Sure, rules can go too far. I have a family member who is having to spend good money on pretty silly things because of building and zoning codes in his town. I wasn’t allowed to have vendors take me to baseball games when I worked for a bank because they had a $10 limit by law before it was called a bribe.
But regulations are what we want when we yell “they shouldn’t be able to do that” when we see all kinds of toxic pollution pouring straight into a river. Having regulations against dumping industrial waste water straight into the rivers our drinking water comes from is a good thing. Have restaurant safety inspectors is a good thing.

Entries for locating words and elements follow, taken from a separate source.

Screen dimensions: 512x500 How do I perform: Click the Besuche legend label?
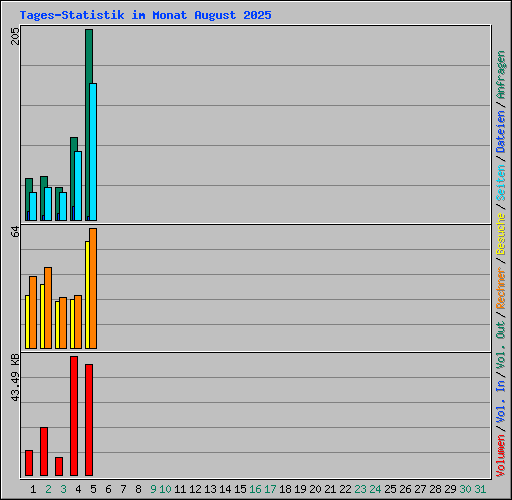[x=501, y=234]
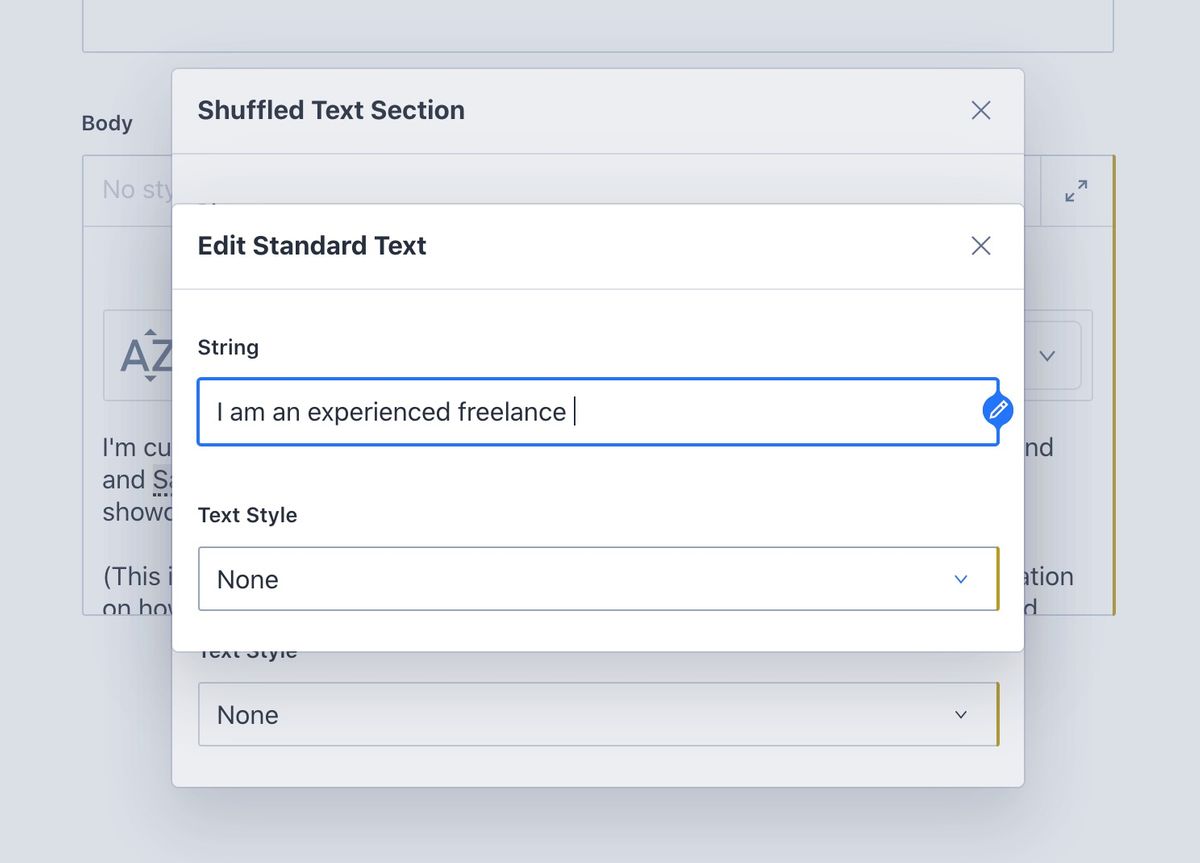The image size is (1200, 863).
Task: Close the Edit Standard Text dialog
Action: click(981, 246)
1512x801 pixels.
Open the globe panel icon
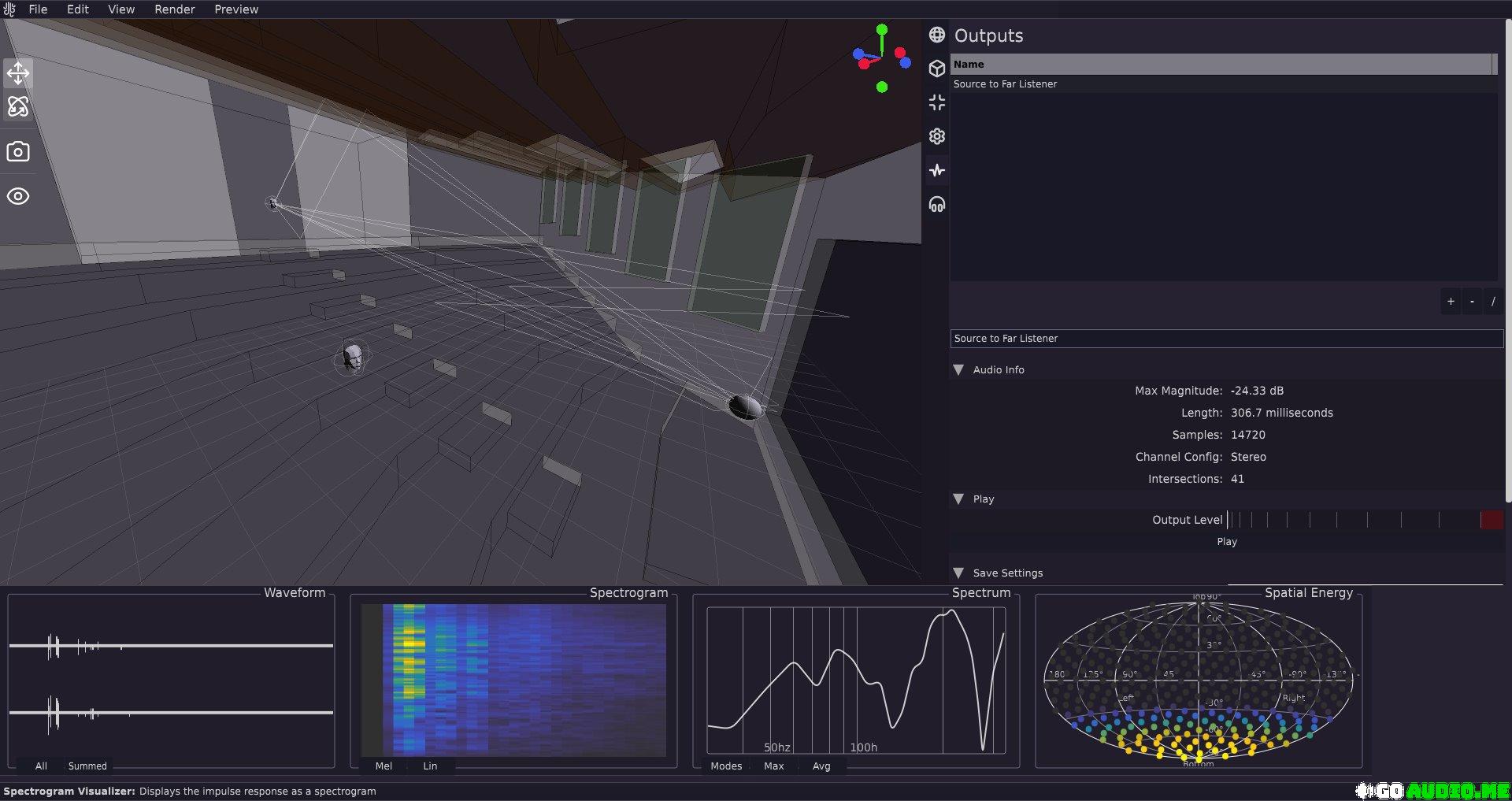tap(936, 35)
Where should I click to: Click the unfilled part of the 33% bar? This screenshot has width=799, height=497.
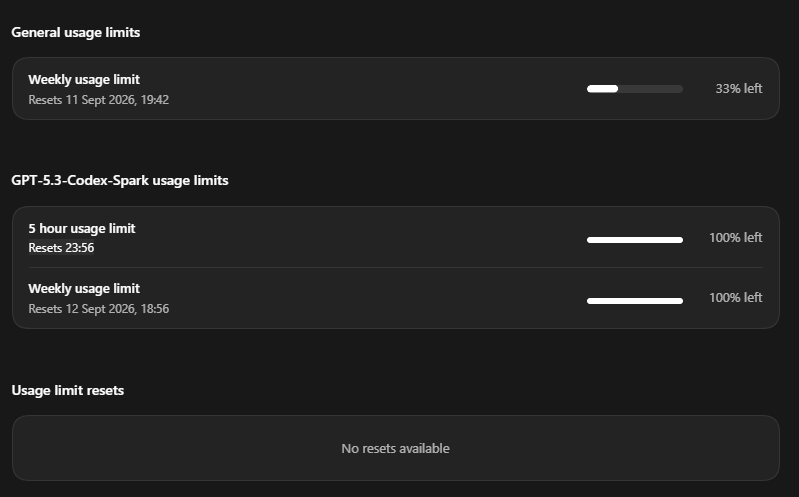[x=651, y=89]
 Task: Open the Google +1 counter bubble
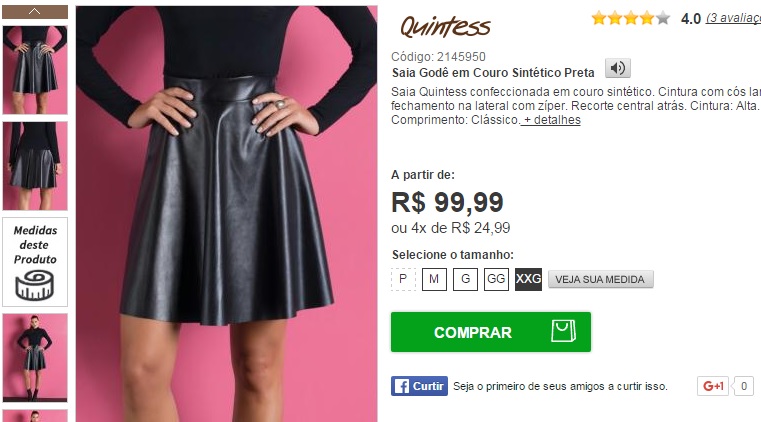coord(744,386)
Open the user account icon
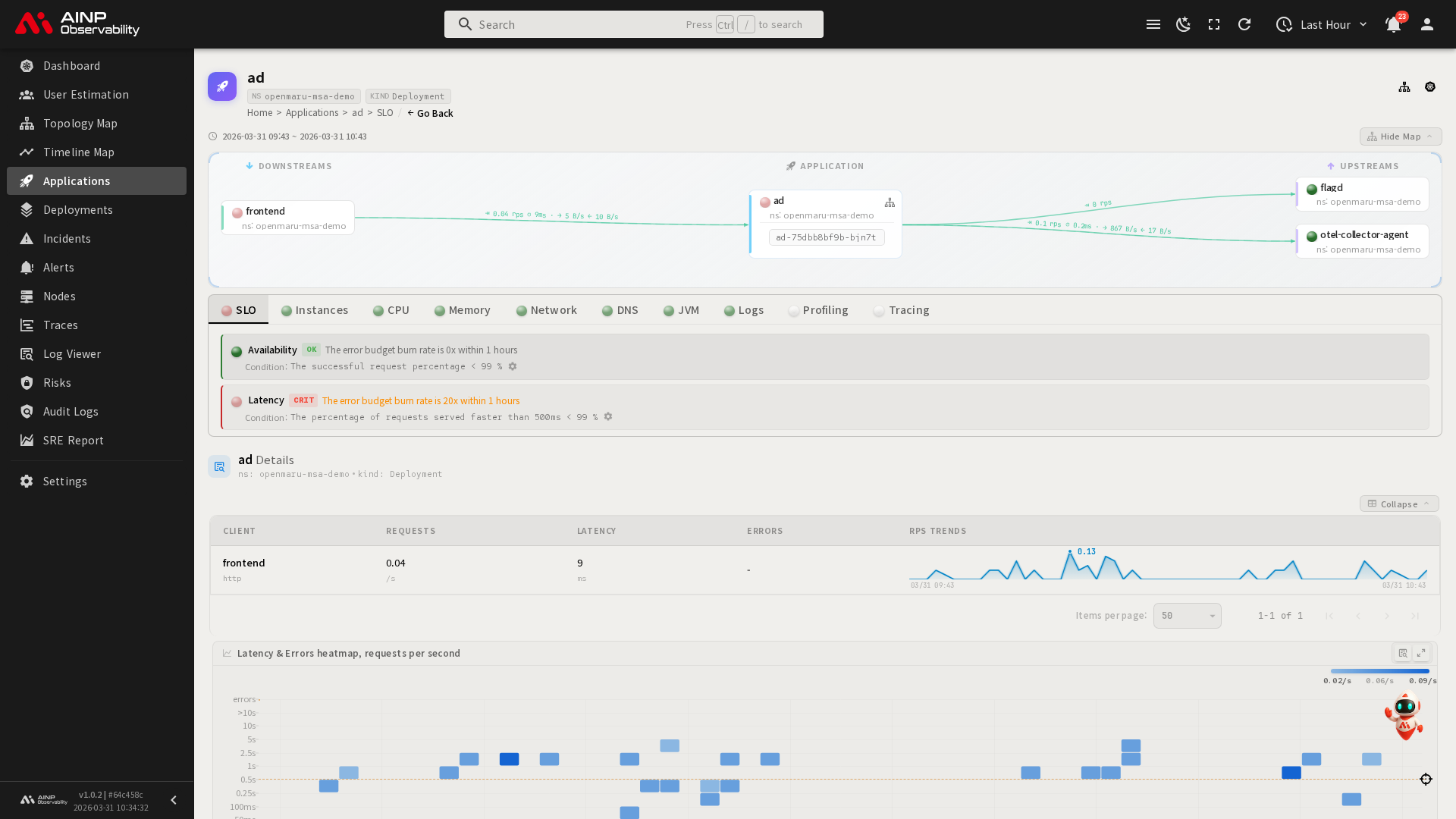This screenshot has width=1456, height=819. coord(1427,24)
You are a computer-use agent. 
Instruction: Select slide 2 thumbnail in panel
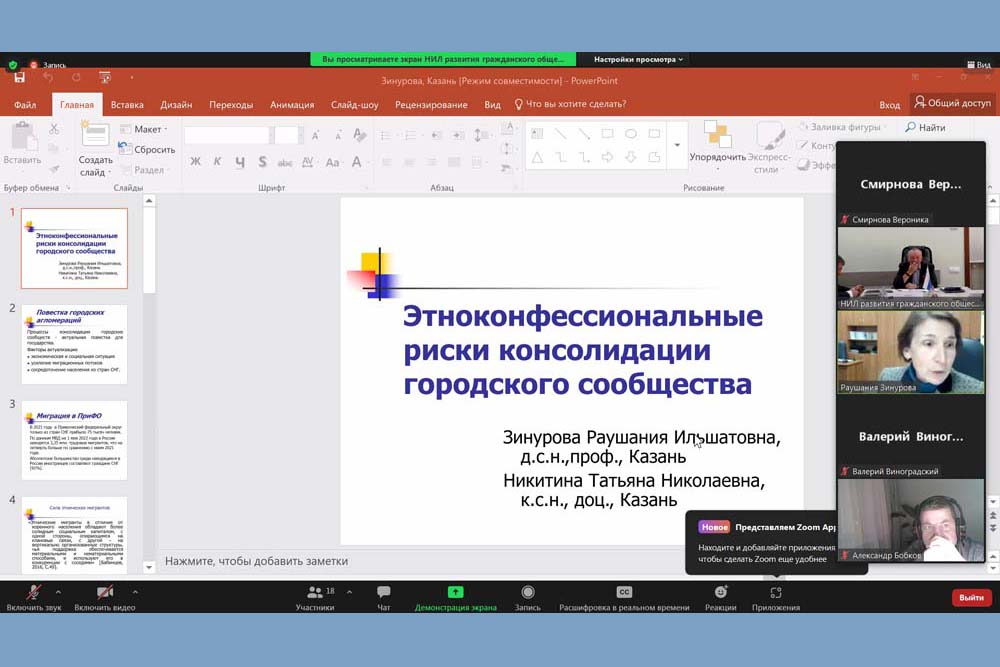74,344
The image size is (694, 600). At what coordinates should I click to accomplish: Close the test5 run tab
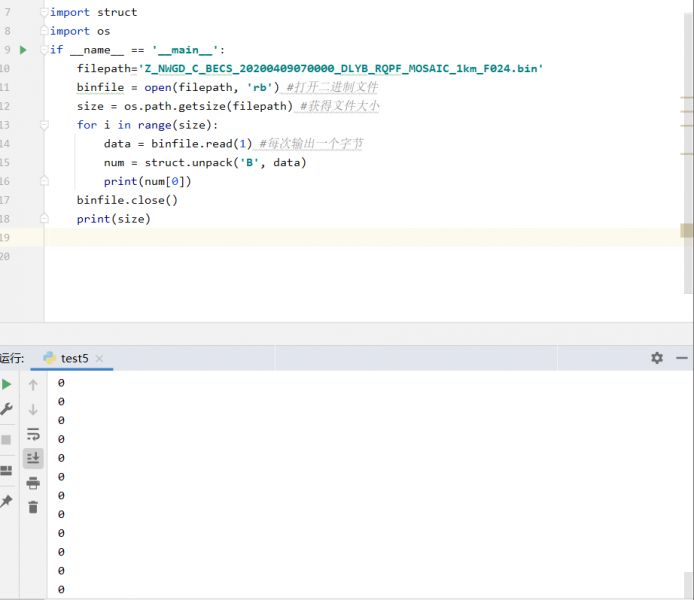(100, 358)
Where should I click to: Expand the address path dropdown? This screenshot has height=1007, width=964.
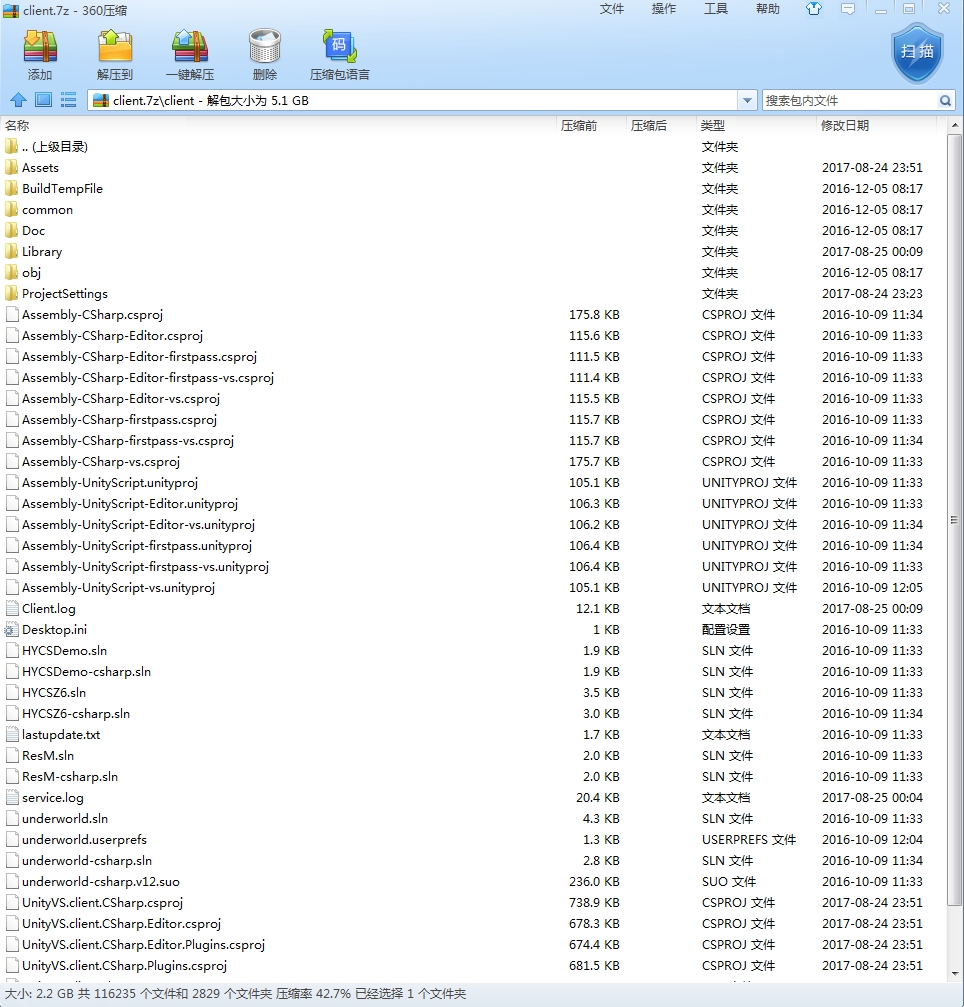pyautogui.click(x=747, y=100)
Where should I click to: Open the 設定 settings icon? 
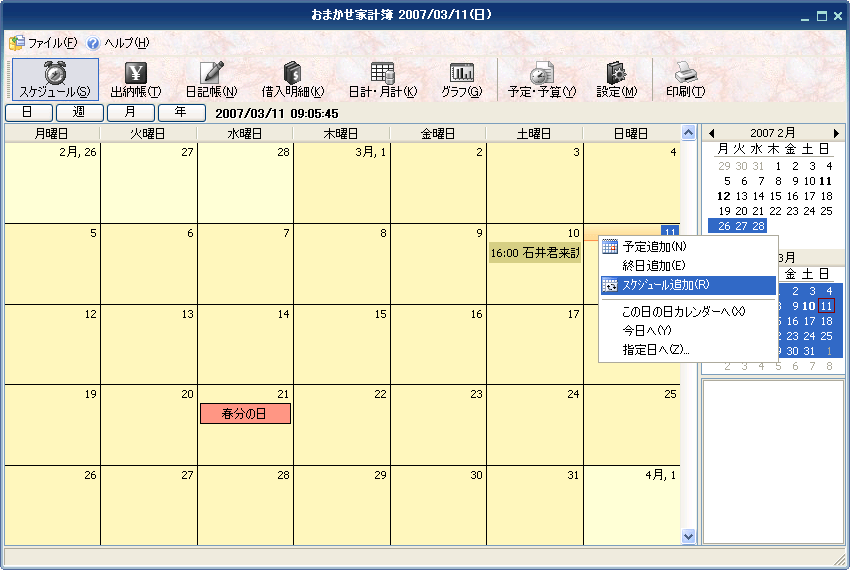coord(616,73)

Referring to the [The housing bubble and economic crash of 2008], Obama once asked “Does anybody out there think that the big problem we had is that there was too much oversight and regulation of Wall Street?”
There are some in America who want us to see all regulation and threats to freedom. They want to build and run their factory without any rules so they want you to equate “deregulation” with freedom. But as we’ve seen, driving wouldn’t be the perfect symbol of economic freedom in America without some good regulations that make it possible to do quickly, easily, and safely. As many Republicans have said, you have to have rules and regulations to have a free market and a growing economy.